> [WHAT TO PRODUCE]: Every record, from first to last, should be retyped word for word.
◆ ◆ ◆ ◆ ◆ ◆ ◆
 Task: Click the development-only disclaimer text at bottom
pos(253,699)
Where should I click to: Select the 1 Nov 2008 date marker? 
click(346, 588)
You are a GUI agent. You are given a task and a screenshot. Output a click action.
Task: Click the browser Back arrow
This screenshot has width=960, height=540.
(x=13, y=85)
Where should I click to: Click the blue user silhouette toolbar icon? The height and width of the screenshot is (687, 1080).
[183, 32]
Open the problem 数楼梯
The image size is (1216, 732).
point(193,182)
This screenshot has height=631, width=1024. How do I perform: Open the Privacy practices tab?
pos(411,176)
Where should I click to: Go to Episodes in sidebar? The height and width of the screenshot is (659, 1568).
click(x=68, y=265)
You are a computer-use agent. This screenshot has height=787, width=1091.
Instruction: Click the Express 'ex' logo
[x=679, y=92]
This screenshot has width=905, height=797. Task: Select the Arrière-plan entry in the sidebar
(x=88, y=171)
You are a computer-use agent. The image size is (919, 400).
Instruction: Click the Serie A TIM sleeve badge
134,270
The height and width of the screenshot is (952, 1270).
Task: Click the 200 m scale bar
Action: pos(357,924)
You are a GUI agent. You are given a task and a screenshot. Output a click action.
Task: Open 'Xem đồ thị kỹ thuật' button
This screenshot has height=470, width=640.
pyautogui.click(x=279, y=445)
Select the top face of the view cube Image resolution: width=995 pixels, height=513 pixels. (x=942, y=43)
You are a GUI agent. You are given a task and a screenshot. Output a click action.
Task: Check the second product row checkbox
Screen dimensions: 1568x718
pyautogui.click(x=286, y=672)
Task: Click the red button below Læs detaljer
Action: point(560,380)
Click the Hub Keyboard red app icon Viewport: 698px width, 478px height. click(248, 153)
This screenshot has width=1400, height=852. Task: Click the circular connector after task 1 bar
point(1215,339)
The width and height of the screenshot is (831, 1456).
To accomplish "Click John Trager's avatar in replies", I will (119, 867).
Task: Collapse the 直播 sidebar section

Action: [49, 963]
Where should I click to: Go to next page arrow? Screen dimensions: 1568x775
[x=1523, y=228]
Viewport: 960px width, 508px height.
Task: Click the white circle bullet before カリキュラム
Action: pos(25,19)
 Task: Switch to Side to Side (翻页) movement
◆ ◆ ◆ ◆ ◆ ◆ ◆
> [TASK RESULT]:
 Task: Click the development-only disclaimer text at bottom
pos(253,699)
Where should I click to: Select the 1 Nov 2008 date marker? 
click(346, 588)
You are a GUI agent. You are given a task and a screenshot. Output a click action.
Task: Click the browser Back arrow
This screenshot has width=960, height=540.
(x=13, y=85)
Where should I click to: Click the blue user silhouette toolbar icon? The height and width of the screenshot is (687, 1080).
[183, 32]
Open the problem 数楼梯
The image size is (1216, 732).
point(193,182)
This screenshot has height=631, width=1024. How do I perform: Open the Privacy practices tab?
pos(411,176)
Where should I click to: Go to Episodes in sidebar? The height and width of the screenshot is (659, 1568).
click(x=68, y=265)
You are a computer-use agent. This screenshot has height=787, width=1091.
Instruction: Click the Express 'ex' logo
[x=679, y=92]
This screenshot has width=905, height=797. Task: Select the Arrière-plan entry in the sidebar
(x=88, y=171)
You are a computer-use agent. The image size is (919, 400).
Instruction: Click the Serie A TIM sleeve badge
134,270
The height and width of the screenshot is (952, 1270).
Task: Click the 200 m scale bar
Action: pos(357,924)
You are a GUI agent. You are given a task and a screenshot. Output a click action.
Task: Open 'Xem đồ thị kỹ thuật' button
This screenshot has height=470, width=640.
pyautogui.click(x=279, y=445)
Select the top face of the view cube Image resolution: width=995 pixels, height=513 pixels. (x=942, y=43)
You are a GUI agent. You are given a task and a screenshot. Output a click action.
Task: Check the second product row checkbox
Screen dimensions: 1568x718
pyautogui.click(x=286, y=672)
Task: Click the red button below Læs detaljer
Action: point(560,380)
Click the Hub Keyboard red app icon Viewport: 698px width, 478px height. click(248, 153)
This screenshot has width=1400, height=852. Task: Click the circular connector after task 1 bar
point(1215,339)
The width and height of the screenshot is (831, 1456).
To accomplish "Click John Trager's avatar in replies", I will (119, 867).
Task: Collapse the 直播 sidebar section

Action: [49, 963]
Where should I click to: Go to next page arrow? Screen dimensions: 1568x775
[x=1523, y=228]
Viewport: 960px width, 508px height.
Task: Click the white circle bullet before カリキュラム
Action: pos(25,19)
 Task: Switch to Side to Side (翻页) movement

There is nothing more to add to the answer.